Why are software requirements essential?
Software requirements provide all those involved in the project with the features/functionalities that the solution should include and how they need to work. Moreover, they are also used as a starting point for software testing activities and as one of the main criteria for the customer accepting the software solution.
Think of it as hiring a designer for your house. You first meet so they understand the style you want, and then you have a lot of back and forth where you nail down what each room should look like. Or, for those of a more foodie persuasion, it’s like ordering shawarma and, more specifically, the process of deciding what you want in it and how much😊.
Now that we’ve shed some light on software requirements and why they are essential, let’s move away from the design and fast-food analogies and look at the critical challenges and solutions in defining them.

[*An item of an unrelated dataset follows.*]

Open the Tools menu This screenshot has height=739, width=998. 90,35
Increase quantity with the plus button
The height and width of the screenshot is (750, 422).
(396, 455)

Make sure that the list of stakeholders that need to be involved in the project accurately represents all parties involved. Sometimes, the person you had initial contact with is not necessarily one of your primary stakeholders. Don’t skip or fast forward through this stage because you risk, at best, losing valuable insights and, at worst, having to redo some of the software’s functionalities.

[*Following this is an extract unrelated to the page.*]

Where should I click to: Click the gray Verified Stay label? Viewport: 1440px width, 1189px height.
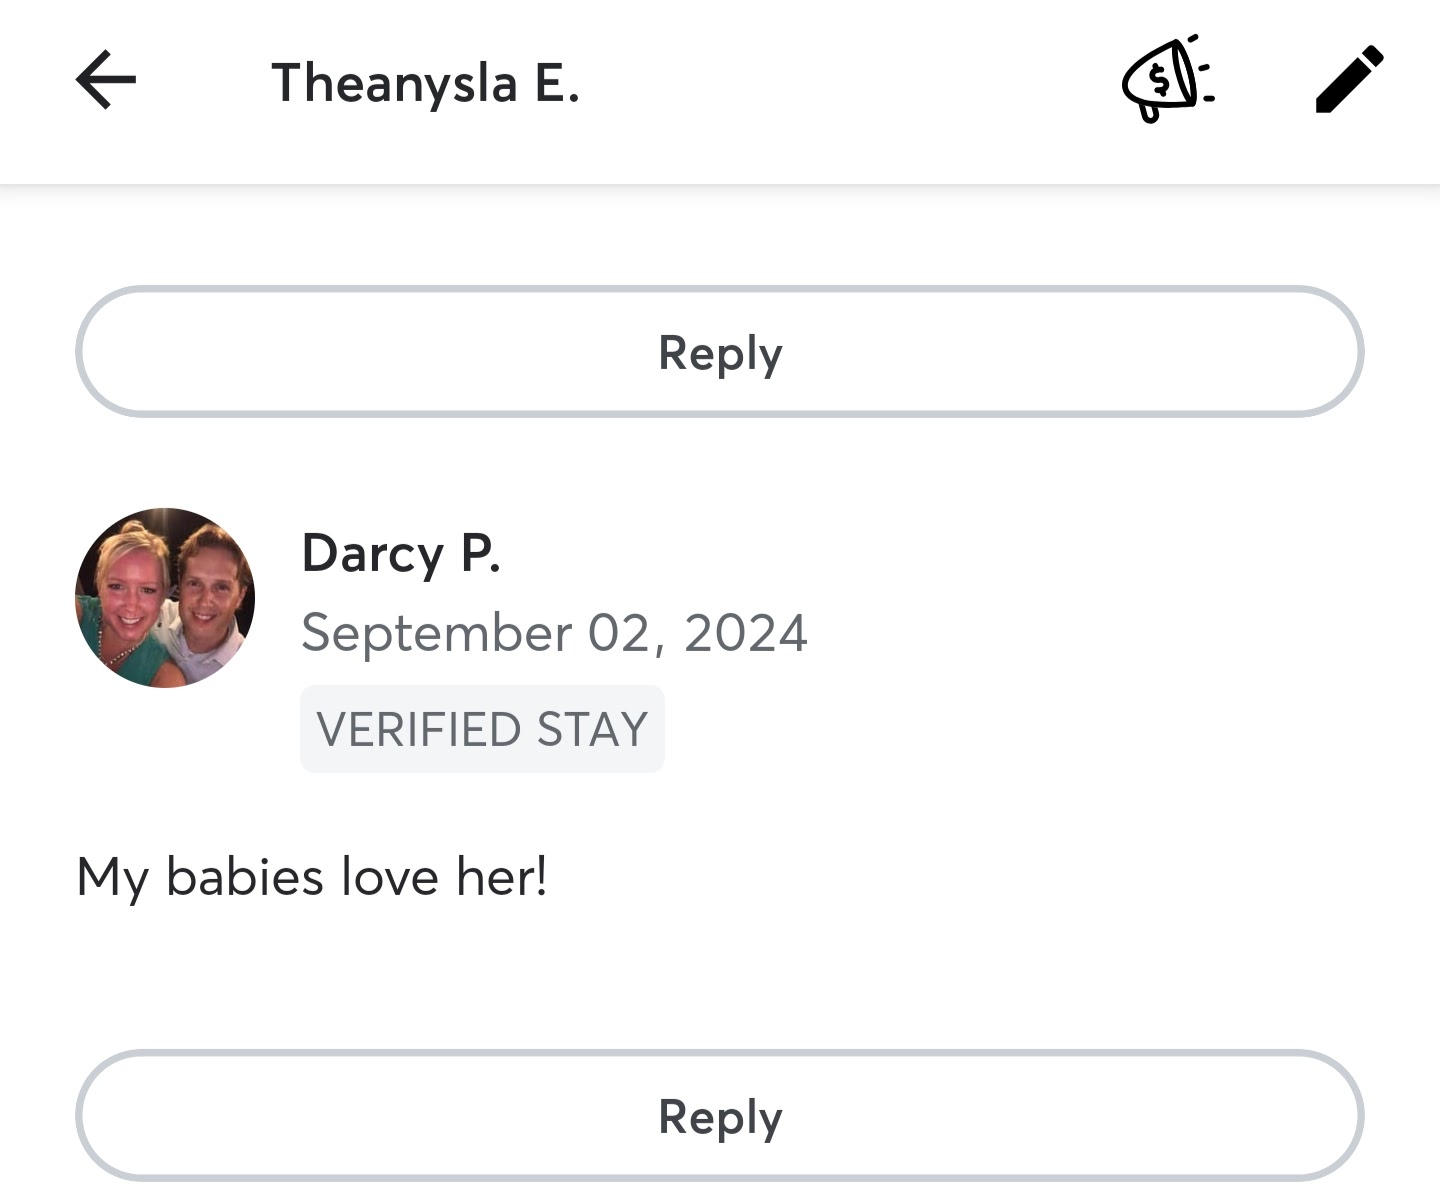point(482,729)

Do stakeholder mapping, and take the time to meet with key people from the client’s side to make sure you put together a list of everyone who needs to be consulted. Afterward, keep them in the loop throughout the project’s entire lifecycle. People change, business needs change, and the requirements will probably also need to be modified at some point. Be prepared to have regular meetings with all parties involved.
Handling change requests
Requirements being modified after the first phase of the project is not an uncommon issue in software development. Sometimes changes in the market in which the business operates require a reshaping of the software functions. Other times as the MVP is rolled out, clients have a better idea of how it looks and realize that some alterations are in order.
That is why you need to have a system in place to deal with these situations – and make sure the client is aware of it. Change requests must be received, analyzed, included, and communicated to the development team and the stakeholders. And the plan needs to be updated accordingly.
It is also imperative that you set up a point where change requests are frozen or no longer accepted – such as when a particular phase of the project reaches a certain level of completion.
Have an iterative approach to requirements
Most software development projects rely on an iterative approach such as Scrum or XP. This same philosophy needs to be applied to requirements gathering. The development team doesn’t need to wait for the requirements phase to be finished to get started. Requirements can also be gathered iteratively based on business priorities and given to the development team. This needs to be synced with the release schedule that the team has.
An iterative approach reduces the risk of incorrect requirements because it’s easier for people to get a better view of a software system once you have a basic working one. Plus, you also improve the quality of requirements later on as the feedback from retrospectives gets back to the business analysis team.